Things like, "I feel better when I run. I feel worse when I don't. It's so simple; why
I do I forget it so quickly?" (Why do us runners have such short memories...)
Or the reminder than when you run consistently your running gets better, which he sums up in the last line of his post as, "When I run consistently, my brain is freed from guilt-clutter, and I am creative again [with my running]."
I have had similar thoughts (see similar thoughts in this 2008 post on the topic), but not chained together so eloquently over the last few weeks. Tom has a time honored saying that the key to running is consistency. Much easier said than done, but nonetheless very true. I know the more diligent I am with my running, the better my running which then in turn opens new doors in my running.

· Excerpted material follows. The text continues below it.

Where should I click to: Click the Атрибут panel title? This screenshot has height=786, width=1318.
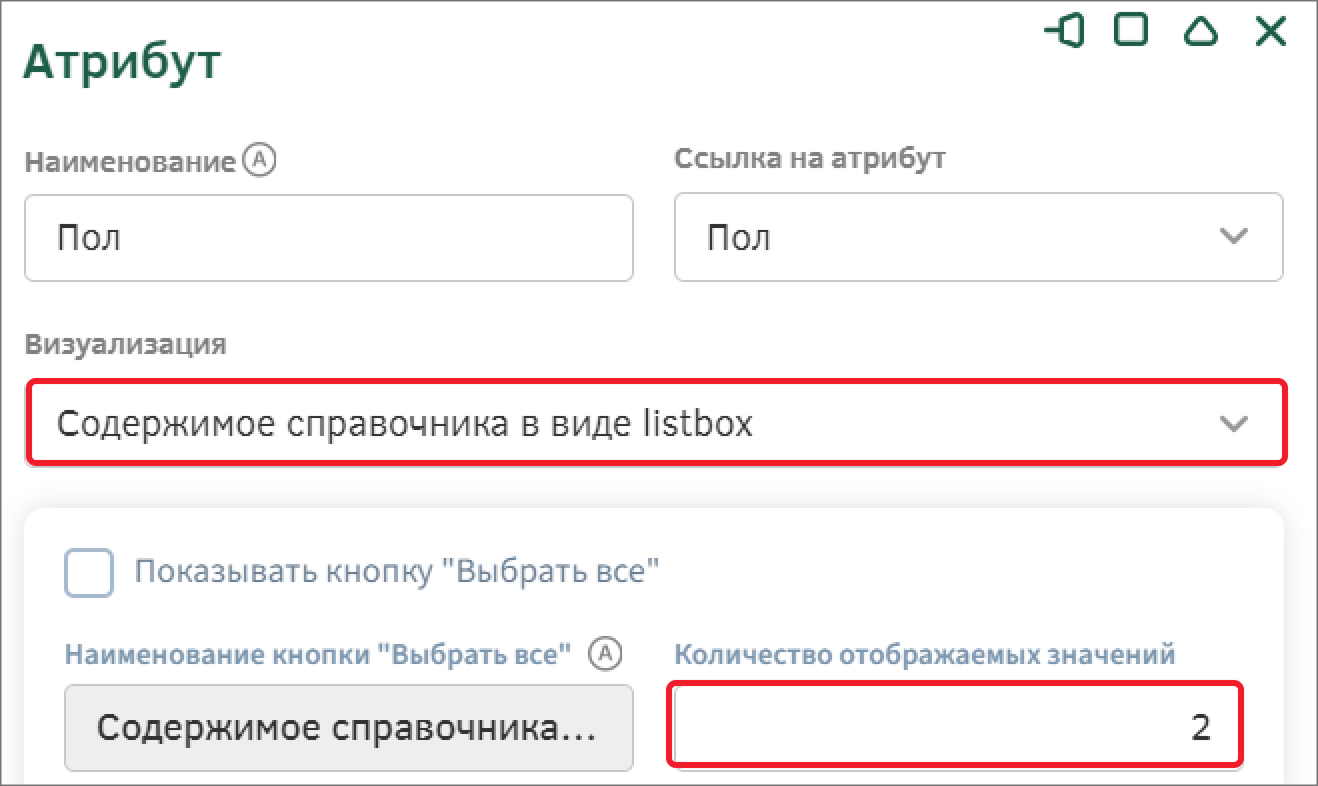pos(122,63)
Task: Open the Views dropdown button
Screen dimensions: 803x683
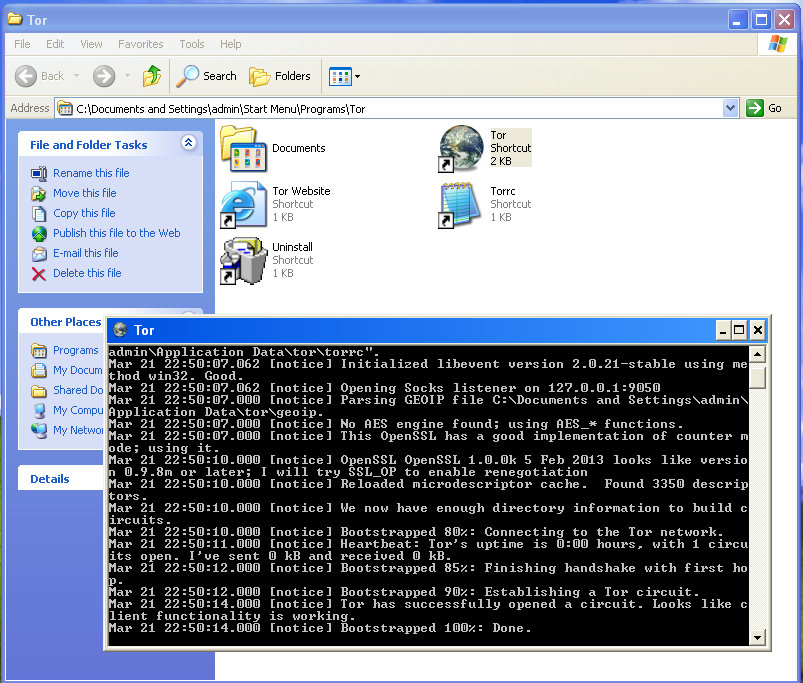Action: [345, 76]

And the principle is so simple. Momentum is caused by forward motion. Energy is transferred forward.
That's why running is so addictive. Once you find your groove, the momentum keeps carrying you forward-pushing you on to do more, run more, become more of a runner.
This wonderful, natural phenomenon awaits the runner patient enough to last through the "gathering momentum" period. It is a dark, tough time where runs feel hard. Even if you have felt the bliss of being in the groove before, when you are not, you wonder why you do it. Cause its not comfortable. It feels like work. It is damn hard.
But if you persist, waiting on the other side is a reward for the body and soul. Free floating, happy running that will keep you going.
So take a lesson from runners who keep forgetting. Keep running - don't lose your momentum.
Run for those who can't today.
(Postscript: Today is surgery day in the Van Gundy household. So my priority will rightly be with my husband as he gets through surgery, a week in the hospital and a long recovery. So, like many of you, I will be trying to figure out keep the momentum in my running while tending to the urgency of everyday life. One of my other favorite lines from Ed's post was, "I can talk to people, but in the back of my head, I wish I was talking to them about running." Amen Ed - wish it was all about running...what a happy life it would be.)